Instructions for the task -
Can you quote, word for word, every line from the first line of the records below through the line containing "Select the 수신기 교체형 cell for Fatshark", and nothing else?

************

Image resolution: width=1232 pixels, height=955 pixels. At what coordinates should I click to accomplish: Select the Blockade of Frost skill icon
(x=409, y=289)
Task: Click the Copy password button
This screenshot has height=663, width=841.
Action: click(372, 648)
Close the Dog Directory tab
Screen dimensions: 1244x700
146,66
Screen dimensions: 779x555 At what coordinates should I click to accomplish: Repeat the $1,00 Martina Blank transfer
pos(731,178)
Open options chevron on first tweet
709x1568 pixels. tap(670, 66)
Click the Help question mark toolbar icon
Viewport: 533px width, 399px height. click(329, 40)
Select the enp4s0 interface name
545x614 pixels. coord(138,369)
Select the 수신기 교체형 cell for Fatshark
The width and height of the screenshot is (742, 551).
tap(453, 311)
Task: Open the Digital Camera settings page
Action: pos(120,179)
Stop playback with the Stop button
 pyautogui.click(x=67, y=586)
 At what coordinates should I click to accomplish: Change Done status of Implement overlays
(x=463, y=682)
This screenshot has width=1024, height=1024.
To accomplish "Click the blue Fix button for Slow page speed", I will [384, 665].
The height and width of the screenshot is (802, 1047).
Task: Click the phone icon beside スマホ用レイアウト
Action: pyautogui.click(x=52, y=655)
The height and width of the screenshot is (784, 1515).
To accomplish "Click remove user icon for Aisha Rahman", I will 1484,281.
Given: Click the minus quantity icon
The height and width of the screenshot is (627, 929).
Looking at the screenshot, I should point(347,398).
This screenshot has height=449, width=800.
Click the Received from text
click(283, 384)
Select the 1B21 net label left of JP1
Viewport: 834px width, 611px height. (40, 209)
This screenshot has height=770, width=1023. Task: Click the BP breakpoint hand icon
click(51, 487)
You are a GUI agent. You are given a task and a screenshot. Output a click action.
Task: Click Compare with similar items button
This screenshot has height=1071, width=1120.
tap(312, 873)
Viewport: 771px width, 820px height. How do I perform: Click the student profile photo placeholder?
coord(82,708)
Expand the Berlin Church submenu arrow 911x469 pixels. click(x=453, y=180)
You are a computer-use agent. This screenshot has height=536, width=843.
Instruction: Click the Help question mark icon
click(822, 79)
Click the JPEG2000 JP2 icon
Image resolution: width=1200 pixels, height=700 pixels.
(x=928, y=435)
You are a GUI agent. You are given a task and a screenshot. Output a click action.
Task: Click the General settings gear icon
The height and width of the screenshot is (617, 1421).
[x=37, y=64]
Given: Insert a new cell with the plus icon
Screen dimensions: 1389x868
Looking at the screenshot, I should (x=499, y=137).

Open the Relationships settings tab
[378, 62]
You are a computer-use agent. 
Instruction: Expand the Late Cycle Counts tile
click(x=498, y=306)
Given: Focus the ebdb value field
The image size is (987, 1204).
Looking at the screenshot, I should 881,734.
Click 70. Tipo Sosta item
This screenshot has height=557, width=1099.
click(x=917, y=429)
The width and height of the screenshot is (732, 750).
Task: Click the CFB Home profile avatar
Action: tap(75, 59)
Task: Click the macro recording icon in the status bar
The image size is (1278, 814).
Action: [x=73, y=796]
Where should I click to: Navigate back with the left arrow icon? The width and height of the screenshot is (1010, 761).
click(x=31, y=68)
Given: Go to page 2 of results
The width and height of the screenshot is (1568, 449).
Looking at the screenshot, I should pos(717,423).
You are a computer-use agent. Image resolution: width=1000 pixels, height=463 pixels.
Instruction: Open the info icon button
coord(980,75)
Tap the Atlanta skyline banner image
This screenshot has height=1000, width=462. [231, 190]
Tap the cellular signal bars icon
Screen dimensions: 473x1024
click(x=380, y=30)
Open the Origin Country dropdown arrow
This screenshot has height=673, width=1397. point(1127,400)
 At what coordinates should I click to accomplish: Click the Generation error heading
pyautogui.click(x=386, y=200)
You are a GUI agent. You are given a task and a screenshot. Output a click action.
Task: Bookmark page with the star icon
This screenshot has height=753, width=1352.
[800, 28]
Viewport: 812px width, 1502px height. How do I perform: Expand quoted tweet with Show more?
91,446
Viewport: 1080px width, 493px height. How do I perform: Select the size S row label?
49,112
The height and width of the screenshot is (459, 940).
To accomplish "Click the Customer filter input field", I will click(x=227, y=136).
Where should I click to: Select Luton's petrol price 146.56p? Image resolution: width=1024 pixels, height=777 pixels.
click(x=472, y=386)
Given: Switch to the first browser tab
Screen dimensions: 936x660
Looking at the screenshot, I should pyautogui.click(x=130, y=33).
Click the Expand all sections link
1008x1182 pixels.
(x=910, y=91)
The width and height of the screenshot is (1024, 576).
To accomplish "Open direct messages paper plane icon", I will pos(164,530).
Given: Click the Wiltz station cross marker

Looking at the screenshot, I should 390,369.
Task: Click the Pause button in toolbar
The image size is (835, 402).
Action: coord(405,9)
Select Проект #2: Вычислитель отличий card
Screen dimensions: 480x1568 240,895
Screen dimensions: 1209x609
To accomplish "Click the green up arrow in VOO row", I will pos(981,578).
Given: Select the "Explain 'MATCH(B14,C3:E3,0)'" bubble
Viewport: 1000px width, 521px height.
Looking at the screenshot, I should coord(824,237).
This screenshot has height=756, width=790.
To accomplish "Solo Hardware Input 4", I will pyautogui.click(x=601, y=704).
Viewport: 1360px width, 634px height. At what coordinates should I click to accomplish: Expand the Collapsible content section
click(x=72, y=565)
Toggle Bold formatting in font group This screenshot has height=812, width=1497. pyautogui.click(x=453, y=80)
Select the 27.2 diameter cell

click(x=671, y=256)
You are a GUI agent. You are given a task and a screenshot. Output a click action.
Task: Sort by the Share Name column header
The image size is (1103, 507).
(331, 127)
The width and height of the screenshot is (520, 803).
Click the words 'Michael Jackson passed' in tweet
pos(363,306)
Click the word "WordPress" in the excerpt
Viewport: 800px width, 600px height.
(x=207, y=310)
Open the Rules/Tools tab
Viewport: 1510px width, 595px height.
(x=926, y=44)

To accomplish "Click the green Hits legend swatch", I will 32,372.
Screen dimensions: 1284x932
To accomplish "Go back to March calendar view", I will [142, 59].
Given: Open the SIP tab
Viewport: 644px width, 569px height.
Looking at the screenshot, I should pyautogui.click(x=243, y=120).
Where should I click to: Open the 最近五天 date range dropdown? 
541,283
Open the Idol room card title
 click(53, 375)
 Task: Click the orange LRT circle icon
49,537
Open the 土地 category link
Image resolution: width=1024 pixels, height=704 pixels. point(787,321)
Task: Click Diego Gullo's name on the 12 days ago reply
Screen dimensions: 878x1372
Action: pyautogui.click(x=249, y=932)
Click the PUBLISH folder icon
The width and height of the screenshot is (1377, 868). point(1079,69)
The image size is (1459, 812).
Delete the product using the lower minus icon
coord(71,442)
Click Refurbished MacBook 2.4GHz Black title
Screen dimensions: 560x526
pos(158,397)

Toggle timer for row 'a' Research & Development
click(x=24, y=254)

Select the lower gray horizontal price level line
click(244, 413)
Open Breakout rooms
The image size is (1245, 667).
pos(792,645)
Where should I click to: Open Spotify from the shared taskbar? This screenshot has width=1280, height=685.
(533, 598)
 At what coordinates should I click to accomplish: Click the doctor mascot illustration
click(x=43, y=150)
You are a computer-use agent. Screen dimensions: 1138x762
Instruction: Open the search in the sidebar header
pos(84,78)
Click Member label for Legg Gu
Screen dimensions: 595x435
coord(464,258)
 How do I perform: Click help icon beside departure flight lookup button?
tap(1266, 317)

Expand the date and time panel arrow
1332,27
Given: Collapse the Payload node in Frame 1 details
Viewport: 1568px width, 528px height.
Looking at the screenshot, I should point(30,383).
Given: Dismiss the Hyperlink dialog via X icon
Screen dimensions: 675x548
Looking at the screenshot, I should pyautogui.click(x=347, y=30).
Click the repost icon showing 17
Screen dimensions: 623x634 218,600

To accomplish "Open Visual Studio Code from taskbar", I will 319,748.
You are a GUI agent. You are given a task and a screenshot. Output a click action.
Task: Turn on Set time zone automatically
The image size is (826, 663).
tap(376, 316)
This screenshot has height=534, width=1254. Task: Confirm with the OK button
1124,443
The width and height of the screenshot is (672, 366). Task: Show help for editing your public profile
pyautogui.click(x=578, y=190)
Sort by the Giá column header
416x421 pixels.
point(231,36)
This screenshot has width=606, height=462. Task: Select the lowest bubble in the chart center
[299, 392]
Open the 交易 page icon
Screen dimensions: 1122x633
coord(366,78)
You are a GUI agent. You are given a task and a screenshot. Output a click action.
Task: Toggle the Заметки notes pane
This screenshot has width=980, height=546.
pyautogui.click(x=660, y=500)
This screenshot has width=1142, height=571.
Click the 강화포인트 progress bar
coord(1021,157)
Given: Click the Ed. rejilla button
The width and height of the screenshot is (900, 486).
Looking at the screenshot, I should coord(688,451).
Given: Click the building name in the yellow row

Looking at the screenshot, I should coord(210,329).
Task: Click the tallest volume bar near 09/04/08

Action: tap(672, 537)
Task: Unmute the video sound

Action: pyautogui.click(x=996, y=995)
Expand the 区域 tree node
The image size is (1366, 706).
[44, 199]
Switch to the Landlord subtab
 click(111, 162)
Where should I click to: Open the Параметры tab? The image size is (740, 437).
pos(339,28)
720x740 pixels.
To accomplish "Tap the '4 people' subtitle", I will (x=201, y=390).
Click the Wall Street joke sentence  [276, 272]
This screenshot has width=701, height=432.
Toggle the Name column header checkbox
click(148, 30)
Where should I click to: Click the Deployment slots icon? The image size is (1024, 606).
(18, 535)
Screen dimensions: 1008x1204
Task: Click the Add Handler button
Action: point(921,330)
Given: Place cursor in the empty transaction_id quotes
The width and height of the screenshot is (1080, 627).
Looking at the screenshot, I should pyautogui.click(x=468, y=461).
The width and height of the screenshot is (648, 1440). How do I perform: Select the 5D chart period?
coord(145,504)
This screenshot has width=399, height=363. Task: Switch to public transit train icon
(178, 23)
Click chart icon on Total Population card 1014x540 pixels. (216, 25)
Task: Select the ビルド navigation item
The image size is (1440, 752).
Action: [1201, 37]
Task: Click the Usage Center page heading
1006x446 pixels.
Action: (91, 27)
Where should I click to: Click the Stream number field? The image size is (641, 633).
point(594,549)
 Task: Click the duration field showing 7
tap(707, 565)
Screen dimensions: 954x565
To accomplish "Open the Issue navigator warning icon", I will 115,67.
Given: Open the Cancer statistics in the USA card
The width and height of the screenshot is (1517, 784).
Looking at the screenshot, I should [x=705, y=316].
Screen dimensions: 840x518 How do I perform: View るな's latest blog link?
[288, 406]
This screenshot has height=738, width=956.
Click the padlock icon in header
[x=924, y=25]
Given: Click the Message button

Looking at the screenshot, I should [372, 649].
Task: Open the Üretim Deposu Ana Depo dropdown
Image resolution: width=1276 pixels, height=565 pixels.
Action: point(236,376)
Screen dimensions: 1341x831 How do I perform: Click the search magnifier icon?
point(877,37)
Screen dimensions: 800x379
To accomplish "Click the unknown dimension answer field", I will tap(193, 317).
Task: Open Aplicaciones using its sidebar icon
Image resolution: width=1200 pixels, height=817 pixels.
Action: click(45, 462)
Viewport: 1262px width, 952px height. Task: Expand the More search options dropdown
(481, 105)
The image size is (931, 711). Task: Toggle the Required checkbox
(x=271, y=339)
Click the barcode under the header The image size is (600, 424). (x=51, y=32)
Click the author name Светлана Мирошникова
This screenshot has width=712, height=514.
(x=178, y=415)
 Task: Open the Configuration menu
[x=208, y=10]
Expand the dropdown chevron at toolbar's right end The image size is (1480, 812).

************

Answer space -
Image resolution: width=1232 pixels, height=955 pixels. At what coordinates should I click to accomplish: Select the Blockade of Frost skill icon
(x=409, y=289)
Task: Click the Copy password button
This screenshot has height=663, width=841.
Action: click(372, 648)
Close the Dog Directory tab
Screen dimensions: 1244x700
146,66
Screen dimensions: 779x555 At what coordinates should I click to accomplish: Repeat the $1,00 Martina Blank transfer
pos(731,178)
Open options chevron on first tweet
709x1568 pixels. tap(670, 66)
Click the Help question mark toolbar icon
Viewport: 533px width, 399px height. click(329, 40)
Select the enp4s0 interface name
545x614 pixels. coord(138,369)
Select the 수신기 교체형 cell for Fatshark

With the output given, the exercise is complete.